On 16 June 2009 Hunter delivered a speech to parliament calling for same-sex marriage in Australia and criticising Prime Minister Kevin Rudd for supporting the current definition of marriage as "between a man and a woman". His speech gained national media attention, and went on to be included in an anthology of "Great Speeches on Gay Rights".

Hunter co-sponsored the 2011 Marriage Equality Bill with Greens MLC Tammy Franks also supported by the Australian Marriage Equality under its then national convenor Alex Greenwich who became the first same-sex married parliamentarian in Australia and the NSW Legislative Assembly. If passed it would be the first piece of legislation in Australia to grant same-sex couples equal marriage rights. The legislation is based on formal constitutional advice from Professor George Williams that, while Federal marriage law prohibits same-sex marriage, the states may be able to introduce their own legislation without being rendered invalid by Section 109 of the Australian Constitution.

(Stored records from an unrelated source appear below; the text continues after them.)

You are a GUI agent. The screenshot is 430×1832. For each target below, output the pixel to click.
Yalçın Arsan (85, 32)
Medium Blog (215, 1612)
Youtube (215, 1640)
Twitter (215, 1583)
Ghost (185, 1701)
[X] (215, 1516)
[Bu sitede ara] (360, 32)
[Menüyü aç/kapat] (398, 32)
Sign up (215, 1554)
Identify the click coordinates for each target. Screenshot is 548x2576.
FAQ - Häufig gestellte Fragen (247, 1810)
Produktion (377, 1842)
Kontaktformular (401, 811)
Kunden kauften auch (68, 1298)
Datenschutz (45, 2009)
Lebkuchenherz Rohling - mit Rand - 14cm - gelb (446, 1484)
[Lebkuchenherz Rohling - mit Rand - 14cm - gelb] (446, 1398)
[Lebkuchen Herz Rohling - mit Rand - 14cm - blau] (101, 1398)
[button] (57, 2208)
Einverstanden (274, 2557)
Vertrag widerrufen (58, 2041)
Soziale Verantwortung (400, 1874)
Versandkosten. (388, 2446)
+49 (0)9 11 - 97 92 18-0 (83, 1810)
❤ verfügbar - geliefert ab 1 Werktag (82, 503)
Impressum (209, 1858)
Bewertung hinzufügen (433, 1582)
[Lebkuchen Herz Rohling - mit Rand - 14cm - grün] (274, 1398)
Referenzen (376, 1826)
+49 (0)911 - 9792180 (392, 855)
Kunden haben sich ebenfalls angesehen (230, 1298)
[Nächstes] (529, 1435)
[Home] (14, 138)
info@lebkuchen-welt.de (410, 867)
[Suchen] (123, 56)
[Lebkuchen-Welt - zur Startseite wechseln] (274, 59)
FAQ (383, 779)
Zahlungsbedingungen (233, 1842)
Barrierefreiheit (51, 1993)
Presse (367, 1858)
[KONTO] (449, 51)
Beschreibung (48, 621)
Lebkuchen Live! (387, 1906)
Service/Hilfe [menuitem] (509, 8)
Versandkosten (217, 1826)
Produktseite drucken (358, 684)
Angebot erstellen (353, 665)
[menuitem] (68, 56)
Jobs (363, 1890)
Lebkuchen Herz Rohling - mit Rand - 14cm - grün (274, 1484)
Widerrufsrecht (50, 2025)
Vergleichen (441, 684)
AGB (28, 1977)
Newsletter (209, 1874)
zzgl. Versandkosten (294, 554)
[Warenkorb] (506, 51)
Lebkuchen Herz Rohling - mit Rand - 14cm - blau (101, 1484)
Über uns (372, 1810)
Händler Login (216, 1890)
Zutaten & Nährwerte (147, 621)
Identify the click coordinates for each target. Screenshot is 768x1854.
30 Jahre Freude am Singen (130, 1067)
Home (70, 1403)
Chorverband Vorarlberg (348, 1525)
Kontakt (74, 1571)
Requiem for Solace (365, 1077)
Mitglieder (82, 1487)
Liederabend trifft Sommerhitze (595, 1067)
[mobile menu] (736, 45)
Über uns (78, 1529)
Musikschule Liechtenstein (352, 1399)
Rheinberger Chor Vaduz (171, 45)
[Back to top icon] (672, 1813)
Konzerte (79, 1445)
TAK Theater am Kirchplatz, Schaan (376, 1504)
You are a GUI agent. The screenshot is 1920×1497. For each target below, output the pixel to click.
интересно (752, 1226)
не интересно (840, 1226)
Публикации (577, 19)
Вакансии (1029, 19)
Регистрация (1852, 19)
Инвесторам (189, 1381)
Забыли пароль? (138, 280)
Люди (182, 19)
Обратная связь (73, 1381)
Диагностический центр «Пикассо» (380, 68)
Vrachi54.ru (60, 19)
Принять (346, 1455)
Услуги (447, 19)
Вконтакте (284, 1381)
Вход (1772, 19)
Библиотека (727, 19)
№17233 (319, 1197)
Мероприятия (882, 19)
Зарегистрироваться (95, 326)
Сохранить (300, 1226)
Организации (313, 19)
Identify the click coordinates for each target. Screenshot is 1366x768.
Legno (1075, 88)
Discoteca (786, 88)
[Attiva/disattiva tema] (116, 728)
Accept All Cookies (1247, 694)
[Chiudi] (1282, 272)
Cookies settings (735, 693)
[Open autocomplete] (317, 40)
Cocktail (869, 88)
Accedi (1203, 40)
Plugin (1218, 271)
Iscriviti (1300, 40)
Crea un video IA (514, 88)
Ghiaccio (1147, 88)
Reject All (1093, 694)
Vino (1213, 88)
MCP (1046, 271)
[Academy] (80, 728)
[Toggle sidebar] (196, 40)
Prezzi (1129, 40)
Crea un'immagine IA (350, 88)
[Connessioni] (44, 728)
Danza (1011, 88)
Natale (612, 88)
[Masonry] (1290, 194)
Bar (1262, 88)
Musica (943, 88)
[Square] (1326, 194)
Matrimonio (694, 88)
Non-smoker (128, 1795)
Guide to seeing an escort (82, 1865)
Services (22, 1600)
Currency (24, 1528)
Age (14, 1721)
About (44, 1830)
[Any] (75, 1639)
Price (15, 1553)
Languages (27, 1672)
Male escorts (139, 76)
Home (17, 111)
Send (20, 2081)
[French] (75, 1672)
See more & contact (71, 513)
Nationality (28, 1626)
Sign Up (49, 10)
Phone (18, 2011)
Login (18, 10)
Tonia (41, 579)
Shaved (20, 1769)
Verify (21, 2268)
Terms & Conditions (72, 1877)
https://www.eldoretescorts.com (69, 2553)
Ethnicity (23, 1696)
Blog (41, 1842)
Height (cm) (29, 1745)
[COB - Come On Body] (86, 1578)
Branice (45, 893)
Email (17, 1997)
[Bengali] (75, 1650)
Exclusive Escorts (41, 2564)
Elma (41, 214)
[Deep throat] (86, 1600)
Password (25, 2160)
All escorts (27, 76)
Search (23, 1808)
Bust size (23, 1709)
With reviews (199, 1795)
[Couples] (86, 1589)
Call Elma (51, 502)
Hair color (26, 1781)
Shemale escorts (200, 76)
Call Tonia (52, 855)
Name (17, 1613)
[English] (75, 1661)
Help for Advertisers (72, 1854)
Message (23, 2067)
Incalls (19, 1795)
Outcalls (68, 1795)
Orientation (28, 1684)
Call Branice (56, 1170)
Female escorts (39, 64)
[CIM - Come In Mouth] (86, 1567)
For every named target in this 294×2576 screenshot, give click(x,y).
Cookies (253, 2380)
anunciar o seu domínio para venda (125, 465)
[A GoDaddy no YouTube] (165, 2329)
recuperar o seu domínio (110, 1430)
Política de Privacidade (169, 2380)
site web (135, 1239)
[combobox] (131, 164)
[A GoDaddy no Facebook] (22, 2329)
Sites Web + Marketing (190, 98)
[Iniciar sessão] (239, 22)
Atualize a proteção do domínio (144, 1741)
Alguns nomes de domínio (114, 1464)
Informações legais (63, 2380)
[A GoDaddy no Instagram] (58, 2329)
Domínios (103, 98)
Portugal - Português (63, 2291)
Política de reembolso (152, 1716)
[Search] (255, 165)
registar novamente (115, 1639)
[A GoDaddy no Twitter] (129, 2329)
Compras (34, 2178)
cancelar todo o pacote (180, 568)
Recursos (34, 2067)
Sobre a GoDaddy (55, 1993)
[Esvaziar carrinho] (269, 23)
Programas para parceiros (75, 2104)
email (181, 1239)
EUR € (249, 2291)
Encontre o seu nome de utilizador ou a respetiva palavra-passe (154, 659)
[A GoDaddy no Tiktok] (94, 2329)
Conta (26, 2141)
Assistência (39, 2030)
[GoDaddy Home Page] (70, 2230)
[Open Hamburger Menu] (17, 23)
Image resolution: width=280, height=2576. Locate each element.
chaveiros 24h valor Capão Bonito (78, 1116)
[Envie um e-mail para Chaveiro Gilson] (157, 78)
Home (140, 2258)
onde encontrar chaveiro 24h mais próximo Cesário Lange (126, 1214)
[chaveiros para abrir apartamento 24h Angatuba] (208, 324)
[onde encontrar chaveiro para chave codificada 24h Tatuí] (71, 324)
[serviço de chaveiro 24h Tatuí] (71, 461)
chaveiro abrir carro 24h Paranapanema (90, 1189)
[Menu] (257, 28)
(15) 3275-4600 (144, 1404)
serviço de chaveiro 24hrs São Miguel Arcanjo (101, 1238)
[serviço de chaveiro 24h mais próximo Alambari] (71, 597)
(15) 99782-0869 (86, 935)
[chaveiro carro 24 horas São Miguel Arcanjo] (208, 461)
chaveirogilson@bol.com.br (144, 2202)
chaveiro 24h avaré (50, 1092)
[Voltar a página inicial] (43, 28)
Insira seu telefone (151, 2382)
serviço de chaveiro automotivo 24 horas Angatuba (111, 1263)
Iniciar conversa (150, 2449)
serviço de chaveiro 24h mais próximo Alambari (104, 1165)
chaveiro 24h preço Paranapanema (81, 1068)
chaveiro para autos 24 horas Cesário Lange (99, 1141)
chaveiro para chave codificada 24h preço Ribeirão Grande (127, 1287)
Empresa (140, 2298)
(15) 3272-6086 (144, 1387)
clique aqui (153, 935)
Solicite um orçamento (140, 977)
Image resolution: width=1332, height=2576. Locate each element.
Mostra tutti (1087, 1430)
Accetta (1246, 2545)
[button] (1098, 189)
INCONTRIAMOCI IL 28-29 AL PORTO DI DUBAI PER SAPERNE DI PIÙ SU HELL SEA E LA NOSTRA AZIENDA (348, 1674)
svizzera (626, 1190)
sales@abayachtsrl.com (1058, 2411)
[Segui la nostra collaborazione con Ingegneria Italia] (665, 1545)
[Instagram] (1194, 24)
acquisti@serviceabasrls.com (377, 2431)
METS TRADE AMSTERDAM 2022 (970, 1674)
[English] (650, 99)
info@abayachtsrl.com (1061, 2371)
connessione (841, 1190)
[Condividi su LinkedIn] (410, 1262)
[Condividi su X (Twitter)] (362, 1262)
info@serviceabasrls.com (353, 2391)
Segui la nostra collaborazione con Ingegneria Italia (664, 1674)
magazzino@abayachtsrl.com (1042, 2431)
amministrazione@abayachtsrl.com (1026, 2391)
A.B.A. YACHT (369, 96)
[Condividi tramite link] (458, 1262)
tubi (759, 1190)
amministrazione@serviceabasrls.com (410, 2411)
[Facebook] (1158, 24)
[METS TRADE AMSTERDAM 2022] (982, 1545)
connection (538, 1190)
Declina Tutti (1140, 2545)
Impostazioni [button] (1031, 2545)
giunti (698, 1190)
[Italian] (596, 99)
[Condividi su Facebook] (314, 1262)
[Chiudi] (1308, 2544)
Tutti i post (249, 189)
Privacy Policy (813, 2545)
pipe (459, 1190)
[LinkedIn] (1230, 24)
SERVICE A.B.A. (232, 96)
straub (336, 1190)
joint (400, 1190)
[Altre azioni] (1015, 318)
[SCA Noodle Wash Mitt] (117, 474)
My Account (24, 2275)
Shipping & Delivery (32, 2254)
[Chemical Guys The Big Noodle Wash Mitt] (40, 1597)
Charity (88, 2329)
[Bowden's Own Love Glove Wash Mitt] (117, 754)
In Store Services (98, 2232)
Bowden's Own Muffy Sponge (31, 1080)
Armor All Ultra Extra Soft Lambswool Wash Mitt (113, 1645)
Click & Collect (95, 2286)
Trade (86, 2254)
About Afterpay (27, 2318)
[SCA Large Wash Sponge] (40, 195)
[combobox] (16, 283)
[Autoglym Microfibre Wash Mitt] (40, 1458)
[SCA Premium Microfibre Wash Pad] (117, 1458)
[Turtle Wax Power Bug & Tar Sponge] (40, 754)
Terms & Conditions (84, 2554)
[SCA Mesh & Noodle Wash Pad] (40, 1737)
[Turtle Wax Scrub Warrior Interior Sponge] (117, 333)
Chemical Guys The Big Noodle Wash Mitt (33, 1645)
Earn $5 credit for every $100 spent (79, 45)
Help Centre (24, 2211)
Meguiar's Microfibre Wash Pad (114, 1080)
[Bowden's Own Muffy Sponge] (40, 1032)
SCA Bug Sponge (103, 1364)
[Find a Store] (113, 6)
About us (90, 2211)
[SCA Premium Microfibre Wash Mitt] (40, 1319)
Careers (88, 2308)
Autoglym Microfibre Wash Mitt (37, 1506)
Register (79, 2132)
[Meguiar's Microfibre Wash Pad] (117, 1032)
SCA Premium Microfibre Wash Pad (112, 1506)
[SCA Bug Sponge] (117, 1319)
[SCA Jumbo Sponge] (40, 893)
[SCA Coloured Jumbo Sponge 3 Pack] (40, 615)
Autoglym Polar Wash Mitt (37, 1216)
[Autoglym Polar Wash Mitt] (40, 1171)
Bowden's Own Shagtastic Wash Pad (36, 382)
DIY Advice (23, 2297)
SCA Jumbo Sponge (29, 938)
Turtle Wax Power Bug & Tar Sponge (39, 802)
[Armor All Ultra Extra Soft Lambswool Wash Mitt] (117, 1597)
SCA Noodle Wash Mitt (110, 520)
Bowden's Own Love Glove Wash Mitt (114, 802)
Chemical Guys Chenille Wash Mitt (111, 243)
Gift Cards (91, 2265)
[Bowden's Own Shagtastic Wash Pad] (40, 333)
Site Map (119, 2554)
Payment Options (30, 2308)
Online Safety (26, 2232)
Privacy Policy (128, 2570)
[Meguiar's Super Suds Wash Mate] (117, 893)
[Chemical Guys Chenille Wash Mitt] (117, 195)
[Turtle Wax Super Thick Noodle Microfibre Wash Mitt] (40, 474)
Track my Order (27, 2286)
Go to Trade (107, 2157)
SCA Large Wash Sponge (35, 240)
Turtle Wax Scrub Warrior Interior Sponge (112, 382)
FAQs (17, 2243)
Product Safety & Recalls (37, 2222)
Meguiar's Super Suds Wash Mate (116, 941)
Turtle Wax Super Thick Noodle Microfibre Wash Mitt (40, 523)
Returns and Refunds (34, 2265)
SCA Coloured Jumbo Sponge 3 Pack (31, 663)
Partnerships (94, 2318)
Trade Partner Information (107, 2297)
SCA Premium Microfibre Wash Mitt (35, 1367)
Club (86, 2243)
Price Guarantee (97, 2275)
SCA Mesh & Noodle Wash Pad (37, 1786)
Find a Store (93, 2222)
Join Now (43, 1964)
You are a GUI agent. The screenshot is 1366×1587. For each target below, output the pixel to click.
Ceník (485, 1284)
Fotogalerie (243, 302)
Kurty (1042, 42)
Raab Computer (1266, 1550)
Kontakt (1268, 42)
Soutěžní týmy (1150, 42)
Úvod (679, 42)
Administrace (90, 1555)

Hunter's second reading speech on the bill once again drew media attention after he labelled the current Labor policy on marriage "morally bankrupt" and "a house of cards that cannot stand long", comparing it with the party's past support for the White Australia Policy.

In February 2011 the South Australian state division of the Liberal Party announced that it would vote against the Marriage Equality Bill in the Legislative Council, declaring a view that marriage was beyond the legislative jurisdiction of the South Australian Parliament and the view that legislation could be struck down by the High Court of Australia. Liberal leader Isobel Redmond later declared her support for marriage equality, following Mike Rann's declaration of support in the final weeks of his Premiership. In May 2011 the multi-party Social Development Committee, which Hunter chairs, delivered the findings of its Inquiry into same-sex parenting to parliament. The recommendations of the committee included the introduction of adoption rights for same-sex couples, access to altruistic gestational surrogacy, legal parenting rights for non-birth mothers borne to gestational surrogates, access to reproductive technology for lesbian and single women, and a public awareness campaign on the rights of same-sex parents.

==Personal life==
Hunter, 52, married his long-term partner, Leith Semmens, 42, in Jun in the Province of Granada in southern Spain on 19 December 2012. Hunter is an atheist, and contributed a chapter to the 2010 Australian Book of Atheism on the topic of "Parliament and Prayer". This followed media criticism after he referred to the practice of opening parliament with prayer as "archaic" and "a waste of time".